El posible desvío de exportaciones brasileñas

La preocupación de los avicultores mexicanos aumentó tras una decisión de la Unión Europea. El 12 de mayo, el bloque excluyó a Brasil de la lista de países autorizados para exportar carne de ave a su mercado, debido al incumplimiento de normas relacionadas con el uso de antimicrobianos en animales de producción. La medida está prevista para entrar en vigor el 3 de septiembre.

La UNA estima que parte del volumen que ya no pueda colocarse en Europa podría dirigirse al mercado mexicano. Se trata de una proyección, no de un flujo confirmado, pero su eventual materialización elevaría la oferta importada justo cuando los productores nacionales reclaman condiciones más equilibradas. La magnitud dependerá de la capacidad de Brasil para redirigir sus exportaciones, de los precios internacionales y de las decisiones regulatorias que adopte México.

Para los consumidores, una mayor disponibilidad de producto importado podría ofrecer ventajas si se traduce en precios más bajos o en una oferta estable. No obstante, la experiencia citada por la UNA sugiere que el aumento de las importaciones no ha garantizado por sí solo una reducción proporcional en el precio final. El resultado dependerá de la competencia entre comercializadores, la transparencia de la cadena y la forma en que se distribuya el margen entre productores, intermediarios y vendedores.

Inversiones en riesgo hacia 2030

La resolución del gobierno será relevante para los planes de la industria entre 2026 y 2030. La UNA prevé inversiones por 3,500 millones de dólares en infraestructura, innovación tecnológica y comercialización, con capacidad para generar 18,000 empleos directos y apoyar las metas oficiales de producción de alimentos.

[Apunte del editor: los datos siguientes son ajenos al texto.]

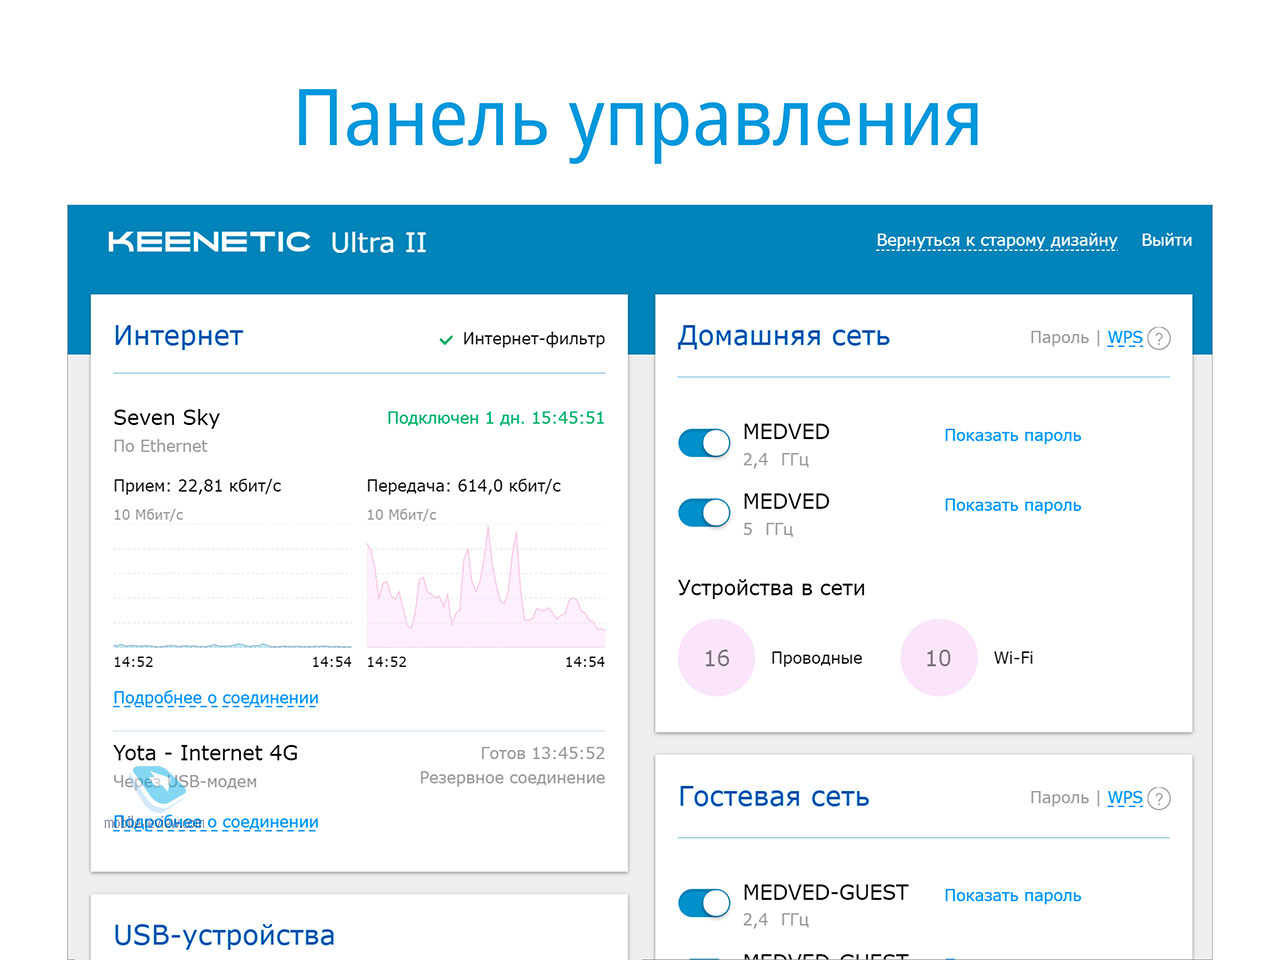Open WPS in Гостевая сеть panel

click(x=1124, y=798)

El sector sostiene que esas inversiones requieren un horizonte regulatorio previsible. La eliminación de la exención y la creación de cupos, sin embargo, también tendrían que diseñarse con criterios claros para evitar escasez, aumentos abruptos de precios o ventajas discrecionales para determinados participantes. El desafío para las autoridades consiste en equilibrar el acceso a una fuente internacional de suministro con la preservación de una base productiva nacional capaz de responder a la demanda y sostener el empleo rural.